- **Instructions for the task**
Pick out every line in the data below that holds "this".
(Material shown)
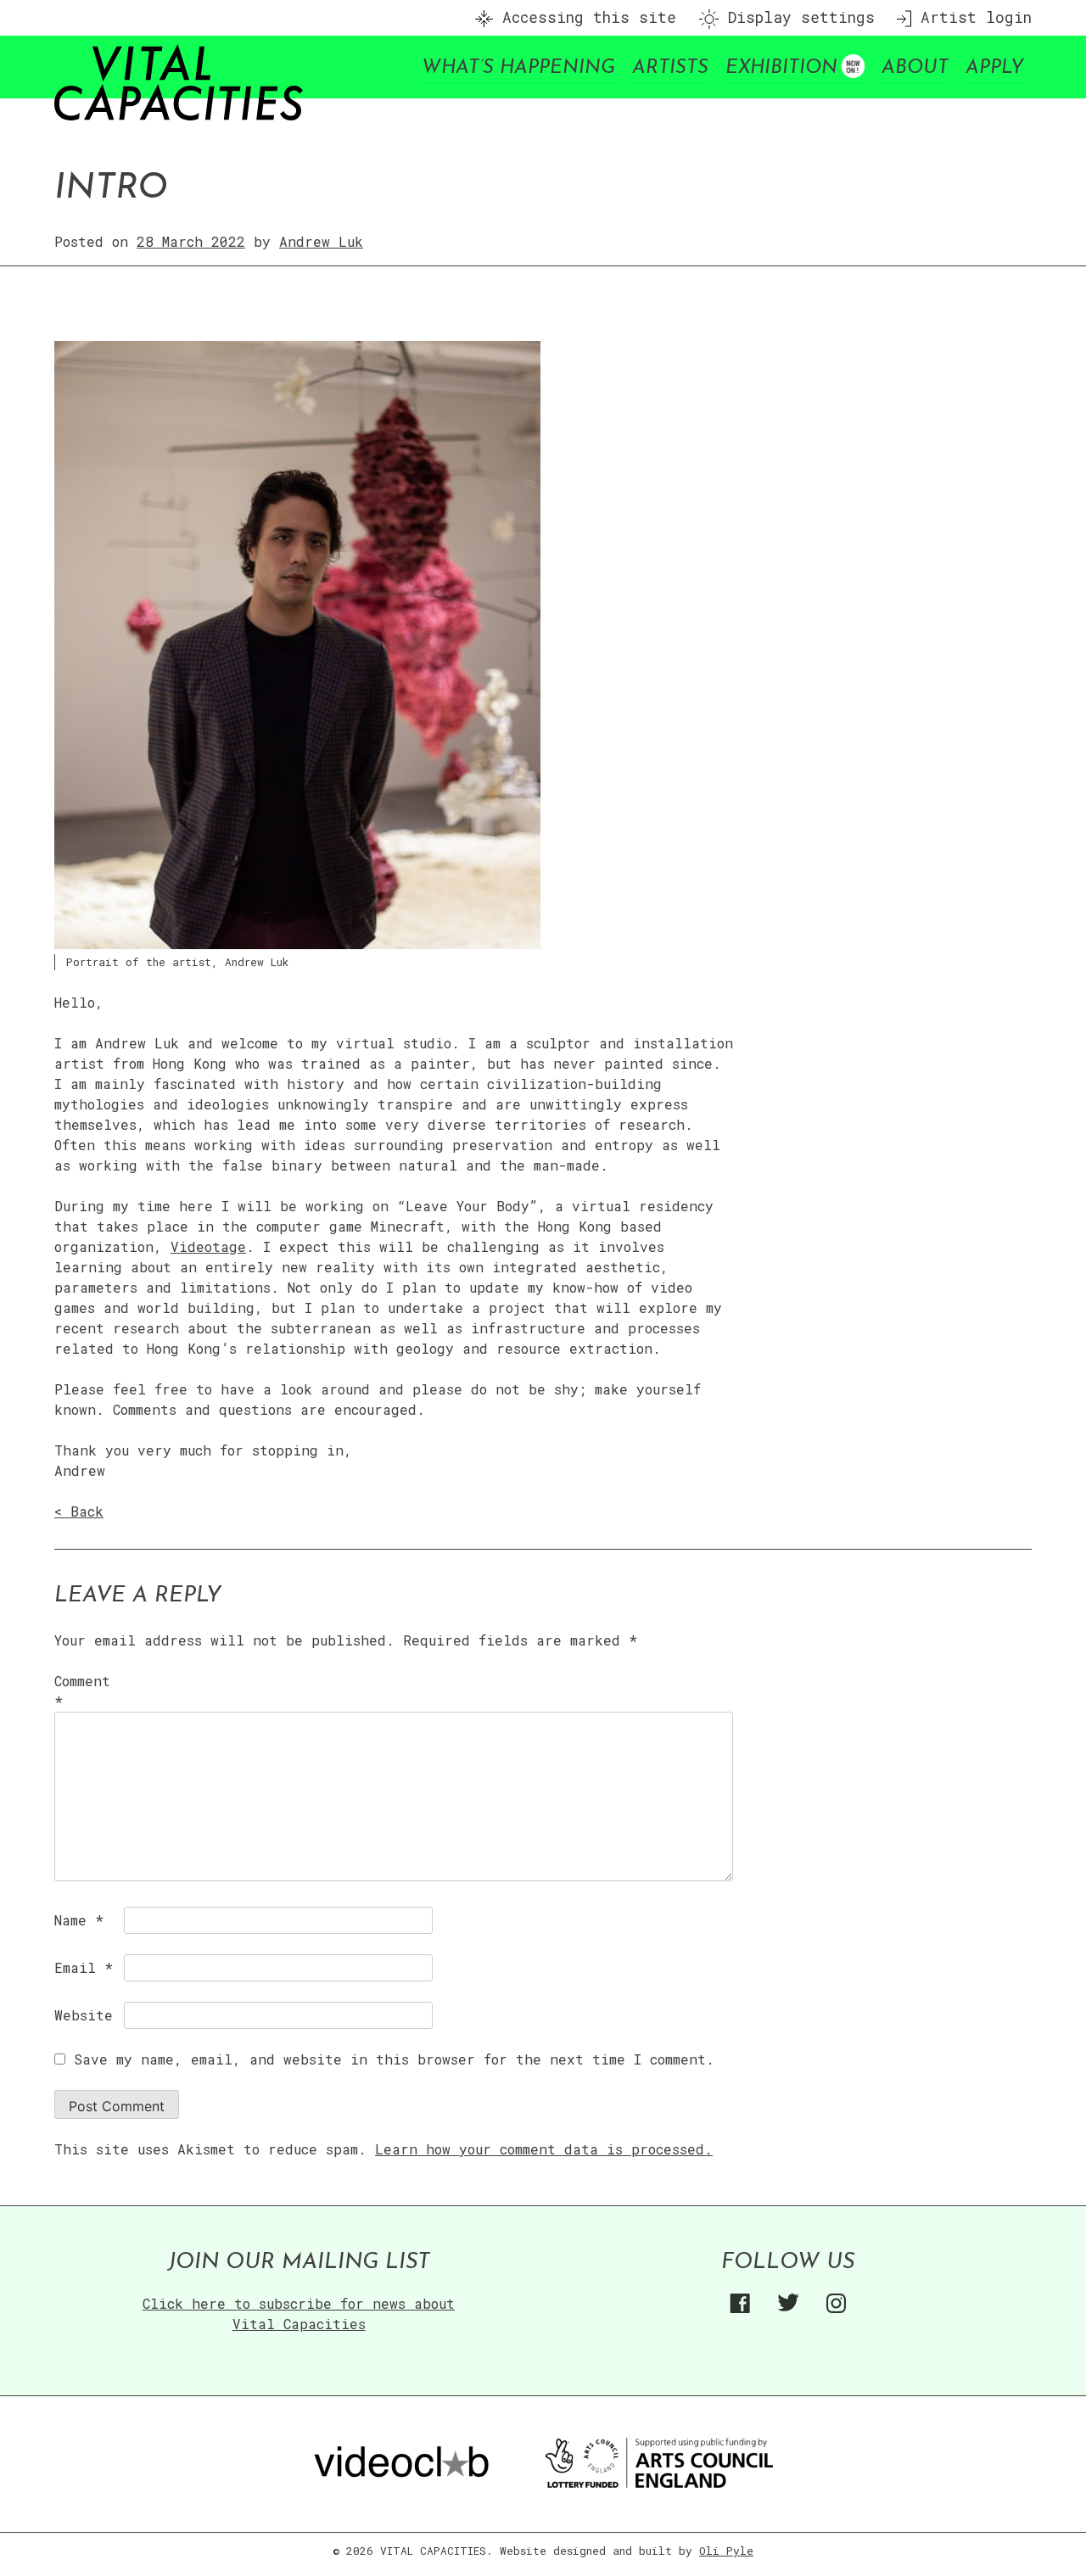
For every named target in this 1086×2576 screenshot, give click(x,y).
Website (83, 2015)
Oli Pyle (726, 2550)
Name (79, 1920)
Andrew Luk (321, 241)
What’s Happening (518, 68)
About (915, 68)
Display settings (797, 17)
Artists (670, 68)
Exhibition (781, 68)
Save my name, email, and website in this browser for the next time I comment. (394, 2059)
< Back (79, 1511)
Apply (994, 68)
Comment (82, 1691)
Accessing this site (584, 17)
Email (83, 1967)
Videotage (208, 1246)
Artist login (971, 17)
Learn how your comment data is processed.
(End Material shown)
- **Answer space**
For every named target in this 1086×2576 screenshot, give click(x,y).
Save my name, email, and website in this browser for the next time I comment. (394, 2059)
Accessing this site (584, 17)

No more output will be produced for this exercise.